Una nota che vale più di tutto il resto: passare a OPC-UA non è solo una scelta tecnica, è una scelta di posizionamento.

OPC-UA è il protocollo nativo dei PLC nuovi, dal Siemens S7-1500 a Beckhoff, fino a Phoenix Contact, è la porta d'ingresso del cloud industriale, da Azure IoT Hub ad AWS IoT, ed è la direzione indicata dalle normative Industria 4.0.

Quando lo introduci durante la migrazione non stai solo risolvendo il problema di oggi: stai mettendo l'impianto nella condizione di poter fare cose che oggi non sono nemmeno sul tavolo.

Sempre che tu riesca a dimostrare, prima di accenderlo, che il sistema nuovo legge gli stessi identici valori del vecchio.

Il wrapper lo configuri in una giornata.

Quello che non trovi in nessuna documentazione è la seconda giornata, quella dei permessi DCOM che non tornano, del firewall che blocca la porta giusta e dell'account di servizio che nessuno sa più a chi appartiene.

Lì o hai qualcuno che ci è già passato, o perdi una settimana.

Chi tiene il Corso C# quelle settimane le ha già perse su altri sistemi, e te le risparmia.

Testare uno SCADA legacy senza fermare la produzione

Nello sviluppo gestionale rilasci, guardi i log, correggi.

Su un impianto quel lusso non ce l'hai: non puoi mettere in produzione una versione sperimentale e stare a vedere cosa succede.

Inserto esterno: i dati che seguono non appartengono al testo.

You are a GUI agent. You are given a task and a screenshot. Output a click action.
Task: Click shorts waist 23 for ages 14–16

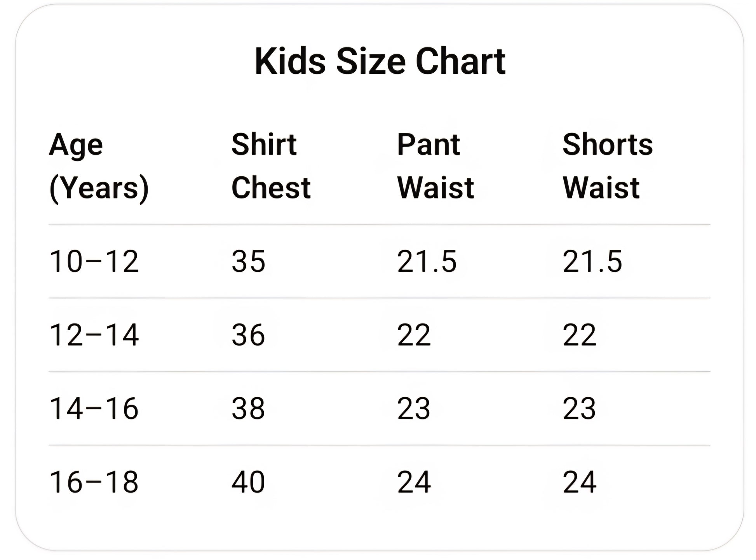click(579, 409)
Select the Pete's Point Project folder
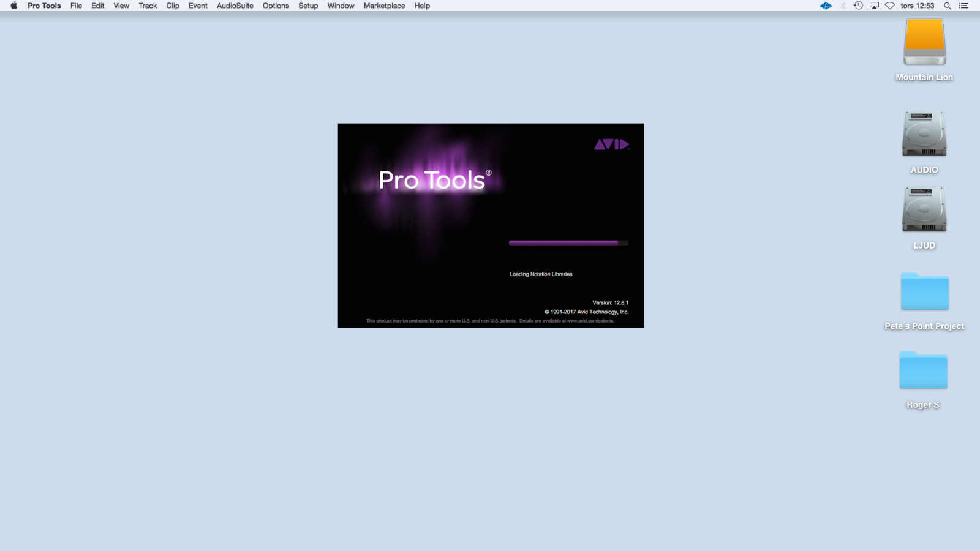Viewport: 980px width, 551px height. pyautogui.click(x=924, y=292)
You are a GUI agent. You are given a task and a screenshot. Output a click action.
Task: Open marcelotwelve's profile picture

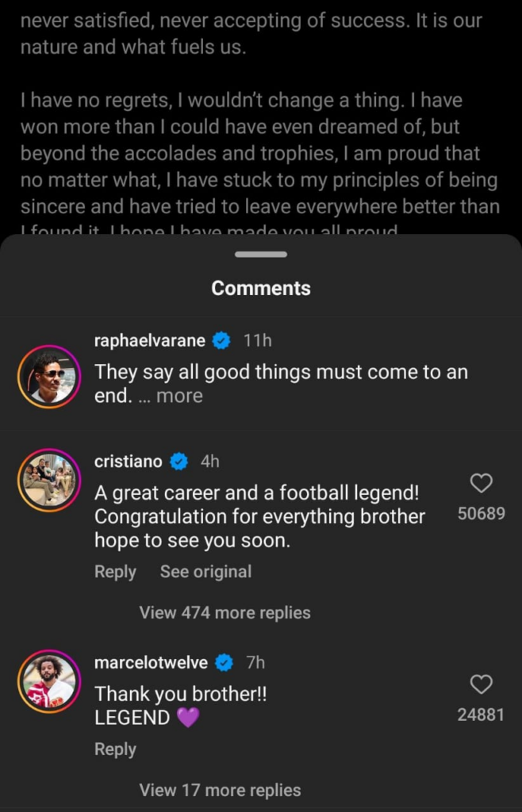point(48,680)
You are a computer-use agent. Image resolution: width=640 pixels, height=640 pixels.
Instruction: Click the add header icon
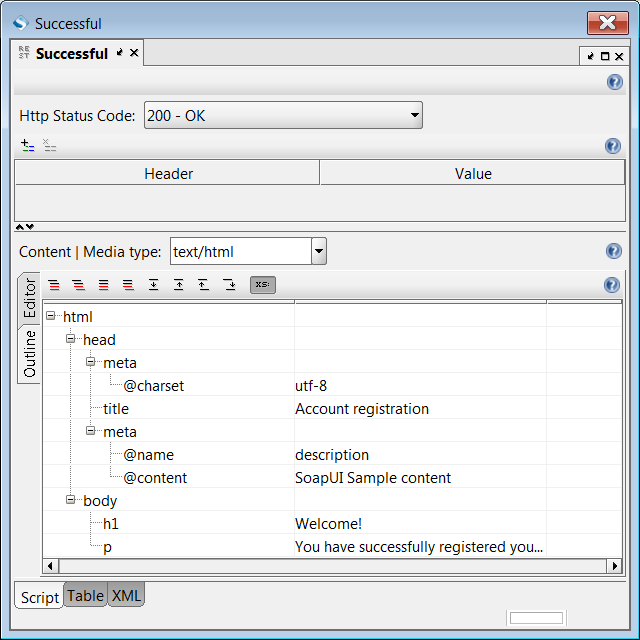(27, 145)
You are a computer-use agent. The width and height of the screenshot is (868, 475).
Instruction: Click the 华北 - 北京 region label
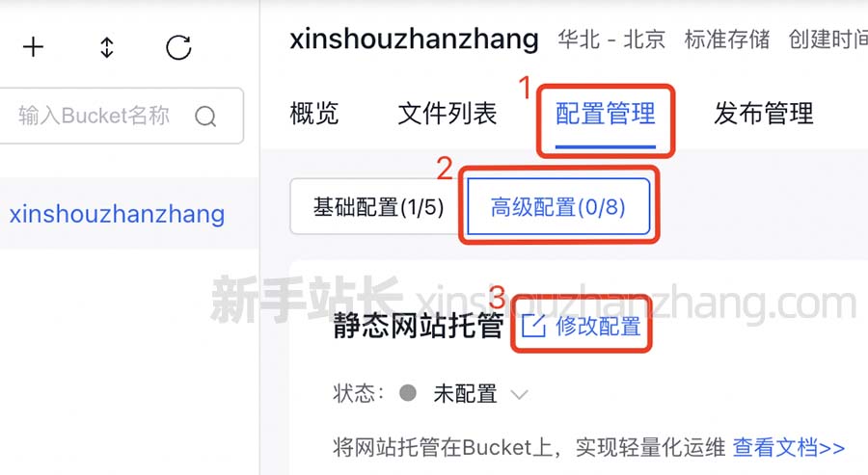(x=611, y=40)
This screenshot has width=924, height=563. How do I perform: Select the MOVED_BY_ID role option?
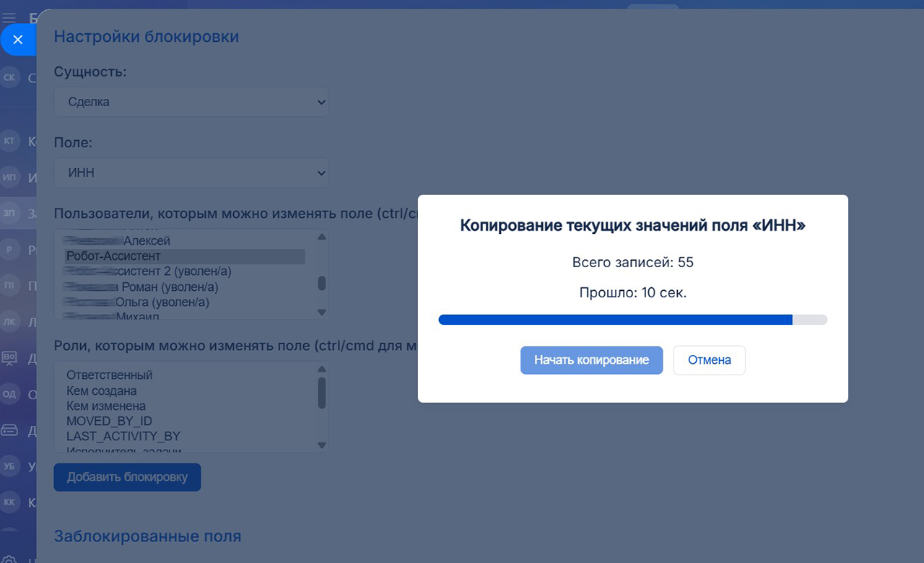coord(110,421)
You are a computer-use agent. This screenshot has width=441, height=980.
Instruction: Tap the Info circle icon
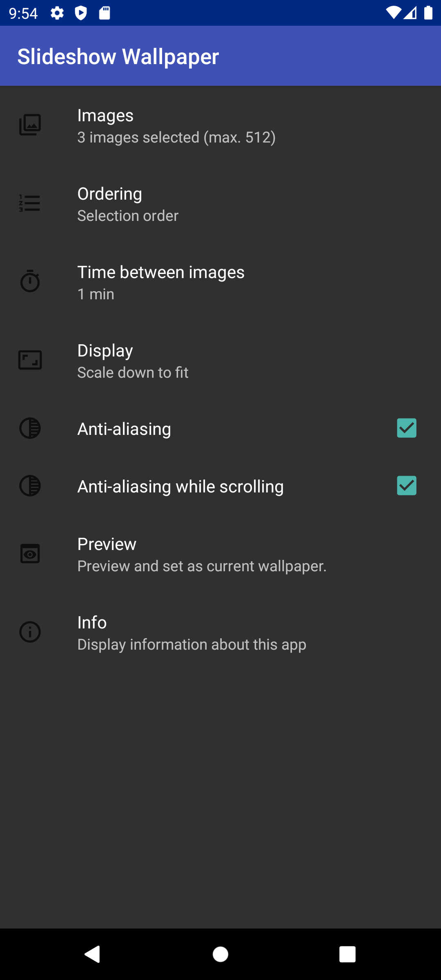coord(30,632)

Un errore qui significa una linea ferma, un allarme che non suona, nel caso peggiore un operatore in pericolo.

Il modo di testare senza fermare niente esiste ed è fatto di tre passaggi in sequenza: prima simuli i PLC, poi ascolti l'impianto vero in sola lettura mentre il vecchio sistema continua a lavorare, infine confronti i dati storici prodotti dai due sistemi nello stesso periodo.

Solo dopo spegni qualcosa.

I tre passaggi del collaudo: simulatore, sistema in ombra, confronto storico

Il primo passaggio ti serve per non dipendere dal campo.

Invece di collegarti ai PLC dell'impianto, ti colleghi a un simulatore che si comporta come loro e produce valori sintetici.

Siemens mette a disposizione PLCSIM per i suoi S7.

Sul fronte OPC-UA esistono server di prova come il Prosys OPC UA Simulation Server o il server dimostrativo di Unified Automation, che espongono centinaia di nodi con valori che si muovono in modo realistico.

Con questi in mano sviluppi e provi tutto il livello di comunicazione dalla tua scrivania, senza chiedere a nessuno il permesso di entrare in reparto.

Il client OPC-UA che hai scritto in C# non distingue il simulatore dall'impianto: è lo stesso codice, cambia solo l'indirizzo del server nella configurazione.

Il secondo passaggio è quello che separa i progetti che finiscono bene dagli altri, e si chiama shadow mode, sistema in ombra.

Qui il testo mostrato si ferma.